Mzf1 binding on Nkx2.5 cardiac enhancer – potential modulatory role of Mzf1 in heart development

Objectives: Pluripotent stem cells (PSC) are the most promising cell source for cardiac regenerative therapy. The understanding of the underlying mechanism for cardiac differentiation of PSC is crucial for efficient cardiac regeneration. Therefore, we investigated a panel of transcription factors (TF) for their potential role during differentiation of PSC into cardiac progenitor cells.

Methods: The activity of nine different TFs on an Nkx2.5 cardiac enhancer (CE) was analyzed by luciferase assays. For protein-DNA interaction EMSA and ChIP-assays were performed. The influence of overexpression of candidate TFs was investigated using an ES cell line carrying the Nkx 2.5 CE-GFP transgene and the Dox-inducible TF-cDNA. Differentiation assays were performed by standard “hanging drop” protocols with and without Dox. The amount of GFP-positive cardiac progenitor cells was analyzed by FACS and gene expression was confirmed by qRT-PCR. Furthermore, gene expression of selected TFs was compared in GFP-positive and negative in vitro differentiated Nkx2.5 CE GFP ES cells and the analogous populations in embryos of the corresponding transgenic mouse line.
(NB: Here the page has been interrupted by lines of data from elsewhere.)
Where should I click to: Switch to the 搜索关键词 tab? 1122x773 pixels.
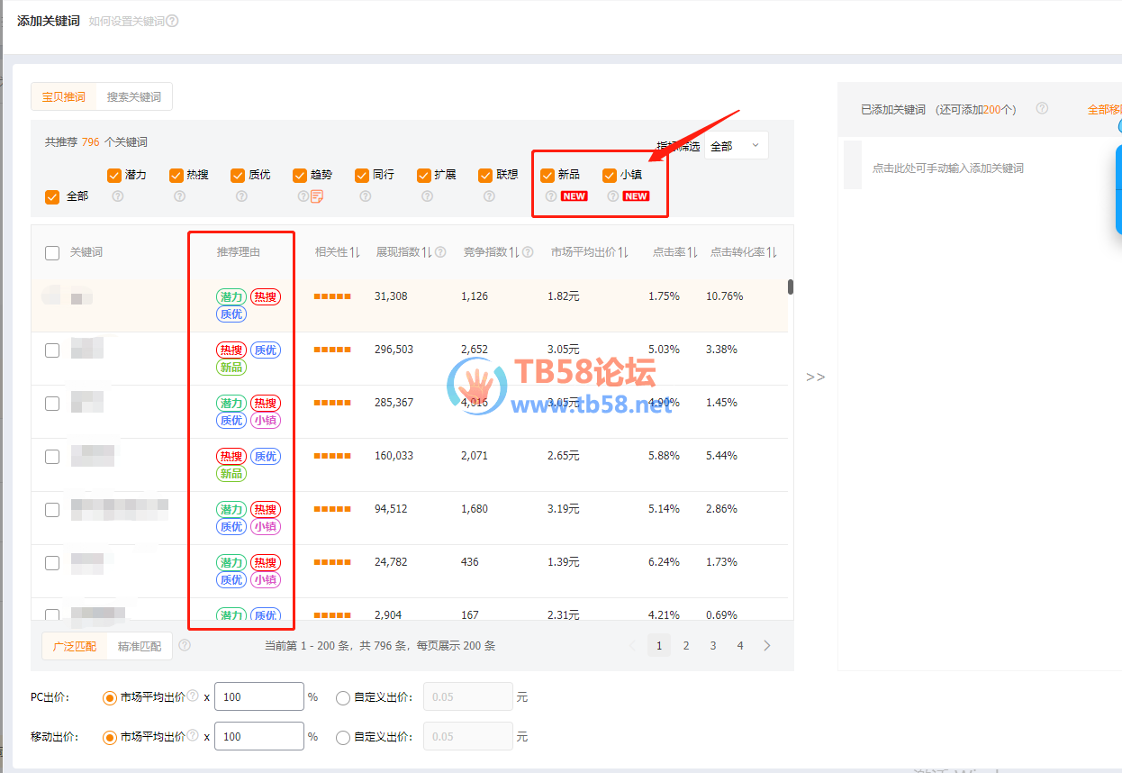tap(134, 96)
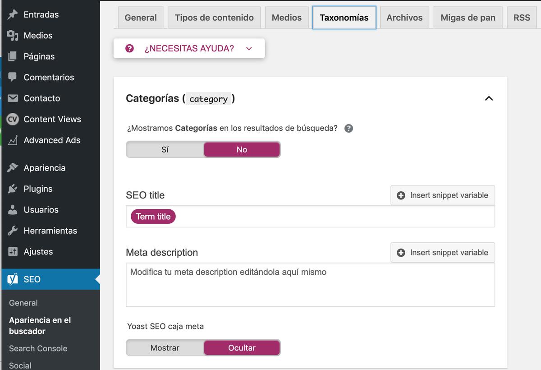Insert snippet variable for SEO title

(x=443, y=195)
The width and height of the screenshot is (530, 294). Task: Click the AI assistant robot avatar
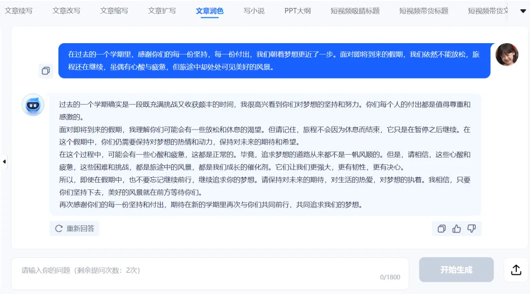(32, 105)
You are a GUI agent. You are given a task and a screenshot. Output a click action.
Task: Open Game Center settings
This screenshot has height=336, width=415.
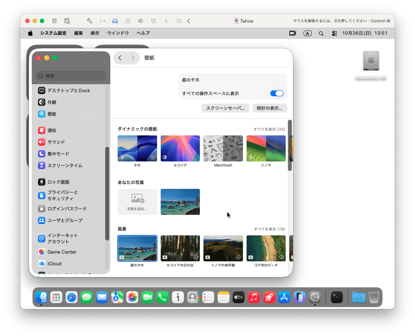[x=62, y=252]
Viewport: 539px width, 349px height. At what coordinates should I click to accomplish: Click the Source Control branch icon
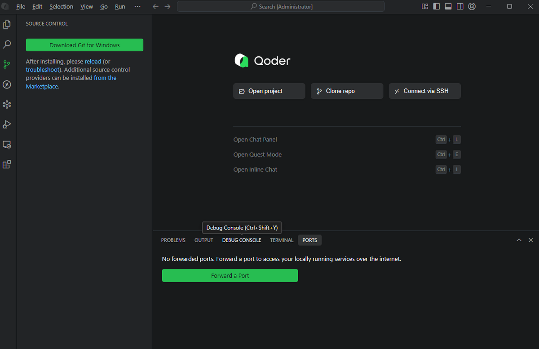point(7,65)
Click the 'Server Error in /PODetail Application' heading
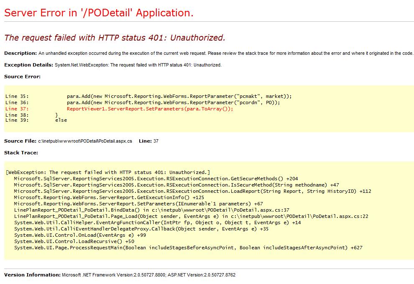Image resolution: width=414 pixels, height=284 pixels. coord(99,13)
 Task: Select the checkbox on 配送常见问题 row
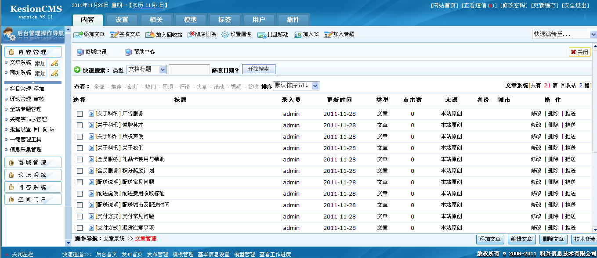click(79, 182)
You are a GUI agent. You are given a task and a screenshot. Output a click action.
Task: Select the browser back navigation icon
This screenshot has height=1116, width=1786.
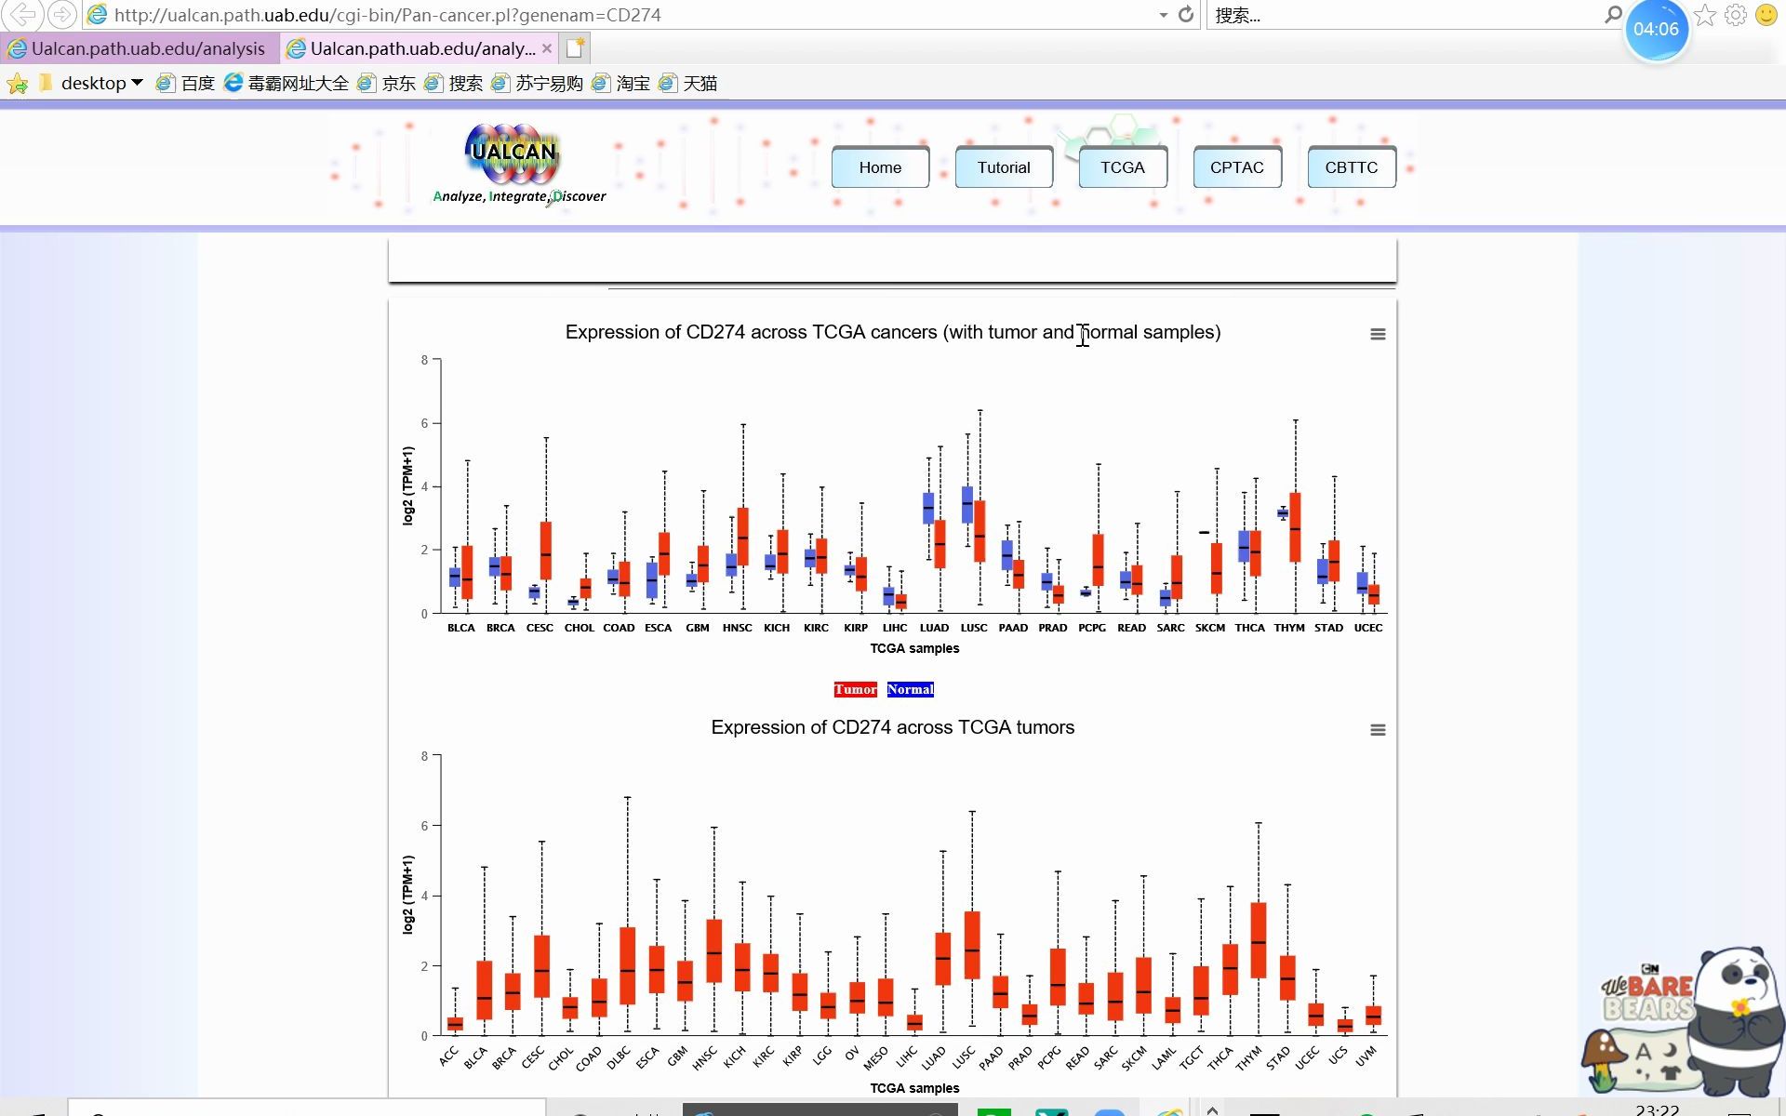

Results: Luciferase assays identified Mesp1, Pax3 and Mzf1 as potential activators of the Nkx2.5 CE in HEK 293 and H9c2 cells. Binding of Mzf1 protein to the Nkx2.5 CE was confirmed in vitro by an EMSA and in vivo by a ChIP assay in murine ES cells differentiated for 5 – 6 days.
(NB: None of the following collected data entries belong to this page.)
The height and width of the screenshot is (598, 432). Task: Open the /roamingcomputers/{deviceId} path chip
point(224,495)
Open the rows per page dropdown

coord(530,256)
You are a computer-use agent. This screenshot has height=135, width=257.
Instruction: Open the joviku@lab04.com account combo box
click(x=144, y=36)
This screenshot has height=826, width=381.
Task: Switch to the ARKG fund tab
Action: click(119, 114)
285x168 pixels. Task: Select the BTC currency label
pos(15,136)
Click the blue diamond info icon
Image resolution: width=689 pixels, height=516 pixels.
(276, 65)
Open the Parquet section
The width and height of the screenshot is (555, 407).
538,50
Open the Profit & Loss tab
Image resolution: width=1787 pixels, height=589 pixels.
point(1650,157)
FACS sorting of GFP-positive cardiac progenitor cells after differentiation of Nkx2.5 CE-GFP ES cells on day 5, 7, and 9 revealed an up to 20-fold enhancement of Mzf1 expression in the GFP positive cardiac progenitor cell population. Similarly, FACS sorting of GFP-positive cells of mouse E9/10 embryos of an Nkx2.5 CE-GFP transgenic mouse line also yielded a more than 20-fold overexpression of Mzf1 in this population.

Mzf1 overexpression until day 5 of in vitro differentiation revealed a clear inhibitory effect on differentiation into cardiac progenitor cells. This was substantiated by the decrease of GFP-positive cells after FACS sorting and a modulation of gene expression of cardiac and hematopoietic markers. Overexpression of Mzf1 starting at day 5 of differentiation leads to an increase in GFP-positive cardiac progenitor cells.

Conclusions: The understanding of cardiogenesis is crucial for the development of cardiac regenerative strategies. Here, we identified Mzf1 as a new modulatory TF with potential influence on mesodermal development.